KARACHI: It is expected that the consequences and effect of the pandemic will subside in the following months and Pakistan will be again on the trajectory of growth of 3% to 5% of GDP, notes A.F Ferguson’s Tax Memorandum on Federal Budget 2020.
“We are fortunate that our country is self-sufficient in basic food requirements and there is a substantial reduction in the international oil prices in the recent past, which is a major component of our import bill. Pakistan requires speedy industrialization and local production in order to balance the current account and increase the employment opportunities. The solution lies in implementing the project Make in Pakistan.”
The Federal Budget 2020-21 has been proposed in extraordinary, unusual and unpredictable economic circumstances due to prevalent COVID 19 pandemic. It is the first time in the recent history that major economic activities throughout the world are effectively closed since February / March, 2020.
At this stage, there cannot be any certainty for the resumption of economic activities in the financial year 2020-21. Various assumptions and projections will require reconsideration after the end of the first quarter.
The pandemic has resulted in serious economic consequences for the world especially the developing countries like Pakistan where a reasonable portion of the industrial output is exported and there is heavy reliance on remittances of expatriate Pakistanis.
The downturn in the western economies, being the importer of Pakistani products and reduction in earning capacity of expatriate Pakistanis will place pressure on Pakistan’s current account balance. This would require re-strategizing the economic priorities by promoting manufacture and consumption of locally produced goods and employment in other sectors such as construction, etc. Pakistan requires a critical review of its import bill to align the ultimate objective of import substitution and industrialization.
This has become all the more necessary on account of saturation of exports and home remittances on account of pandemic. The policy as described above needs to be clearly demonstrated in order to curtail speculative activities in relation to value of Pakistani currency against USD.
On an international level, a cohesive approach by all developing countries would have to be adopted to reschedule and restructure foreign debts. At present, Pakistan’s liability ranges around USD 90 to 100 Billion. A concerted and cohesive international effort require remodelling of the debts on international level as was undertaken after the end of Second World War by way of Bretton Woods System.

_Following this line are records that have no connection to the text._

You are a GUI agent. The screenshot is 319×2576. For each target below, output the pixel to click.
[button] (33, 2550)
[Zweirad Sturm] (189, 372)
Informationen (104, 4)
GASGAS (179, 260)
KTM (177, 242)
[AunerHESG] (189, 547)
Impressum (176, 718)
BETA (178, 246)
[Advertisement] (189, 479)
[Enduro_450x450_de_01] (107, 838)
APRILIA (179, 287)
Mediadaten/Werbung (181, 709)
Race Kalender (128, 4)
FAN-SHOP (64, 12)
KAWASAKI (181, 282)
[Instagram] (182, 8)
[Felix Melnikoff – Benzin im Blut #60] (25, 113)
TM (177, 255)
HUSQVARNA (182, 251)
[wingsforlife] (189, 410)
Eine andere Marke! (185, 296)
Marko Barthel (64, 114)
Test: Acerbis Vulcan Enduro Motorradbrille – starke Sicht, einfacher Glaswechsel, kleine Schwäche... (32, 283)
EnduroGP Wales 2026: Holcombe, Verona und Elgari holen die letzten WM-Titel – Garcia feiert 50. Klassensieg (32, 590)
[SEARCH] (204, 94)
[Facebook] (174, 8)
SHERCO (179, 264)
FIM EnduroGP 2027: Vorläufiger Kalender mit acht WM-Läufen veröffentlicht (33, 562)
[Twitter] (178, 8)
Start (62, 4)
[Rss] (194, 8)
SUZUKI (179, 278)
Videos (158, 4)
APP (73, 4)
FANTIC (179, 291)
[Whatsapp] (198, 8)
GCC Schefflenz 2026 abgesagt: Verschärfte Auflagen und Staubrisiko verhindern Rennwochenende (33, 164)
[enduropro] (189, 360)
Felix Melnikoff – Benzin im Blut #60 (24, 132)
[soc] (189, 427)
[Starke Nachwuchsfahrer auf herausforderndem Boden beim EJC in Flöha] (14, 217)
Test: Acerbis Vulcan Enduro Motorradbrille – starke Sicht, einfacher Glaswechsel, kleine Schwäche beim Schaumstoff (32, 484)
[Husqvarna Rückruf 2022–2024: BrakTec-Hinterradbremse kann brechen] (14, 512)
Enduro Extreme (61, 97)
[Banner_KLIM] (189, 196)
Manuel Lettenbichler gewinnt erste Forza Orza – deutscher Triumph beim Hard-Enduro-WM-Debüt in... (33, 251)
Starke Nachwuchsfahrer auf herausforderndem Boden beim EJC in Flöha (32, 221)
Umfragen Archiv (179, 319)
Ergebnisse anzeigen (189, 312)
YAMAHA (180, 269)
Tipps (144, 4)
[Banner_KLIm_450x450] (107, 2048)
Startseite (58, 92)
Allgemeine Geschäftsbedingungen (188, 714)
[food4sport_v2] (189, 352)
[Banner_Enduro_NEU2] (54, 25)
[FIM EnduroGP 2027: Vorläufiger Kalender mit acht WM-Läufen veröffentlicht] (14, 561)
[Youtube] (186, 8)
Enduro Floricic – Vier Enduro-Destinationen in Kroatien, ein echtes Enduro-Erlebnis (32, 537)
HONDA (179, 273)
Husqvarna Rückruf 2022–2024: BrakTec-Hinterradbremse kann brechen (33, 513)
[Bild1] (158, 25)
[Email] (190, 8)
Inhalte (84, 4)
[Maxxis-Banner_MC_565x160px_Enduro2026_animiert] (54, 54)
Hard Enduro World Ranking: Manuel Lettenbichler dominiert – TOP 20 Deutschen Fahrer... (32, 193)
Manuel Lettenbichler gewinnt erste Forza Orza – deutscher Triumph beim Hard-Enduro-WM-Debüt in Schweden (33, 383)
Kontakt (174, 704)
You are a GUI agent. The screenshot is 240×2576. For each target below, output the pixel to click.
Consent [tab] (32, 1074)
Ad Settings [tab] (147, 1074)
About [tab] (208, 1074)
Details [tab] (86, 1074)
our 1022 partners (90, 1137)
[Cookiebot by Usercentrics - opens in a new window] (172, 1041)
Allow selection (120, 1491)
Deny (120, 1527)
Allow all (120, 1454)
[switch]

In these unusual circumstances, some ‘out of the box’ solutions are to be explored for reducing the incidence of financing cost of country on account of domestic debts, which represent a major component of total expenditure of the Government.
Tax collections for the fiscal year 2020-21 will be directly related with the timing of resumption of economic activities. In these circumstances, a positive approach of not levying any new tax without substantially reducing the development expenditure is correct. This growth oriented strategy appears to be the only solution in these circumstances.
The effect of this policy will be an increase in the budget deficit, which may escalate inflationary pressure. It is, therefore, proposed that targeted subsidies and supports be provided to common man.
There has been a positive feature in the budget in relation to non-tax revenue. The projected amount is substantially higher as compared with previous years. There has to be concerted effort that the projected amount is actually collected. In these unusual circumstances, the country cannot bear the burden of bleeding resources on account of losses in State owned enterprises and deemed subsidy in energy sector which is generally termed as financing the circular debt by the Government of Pakistan.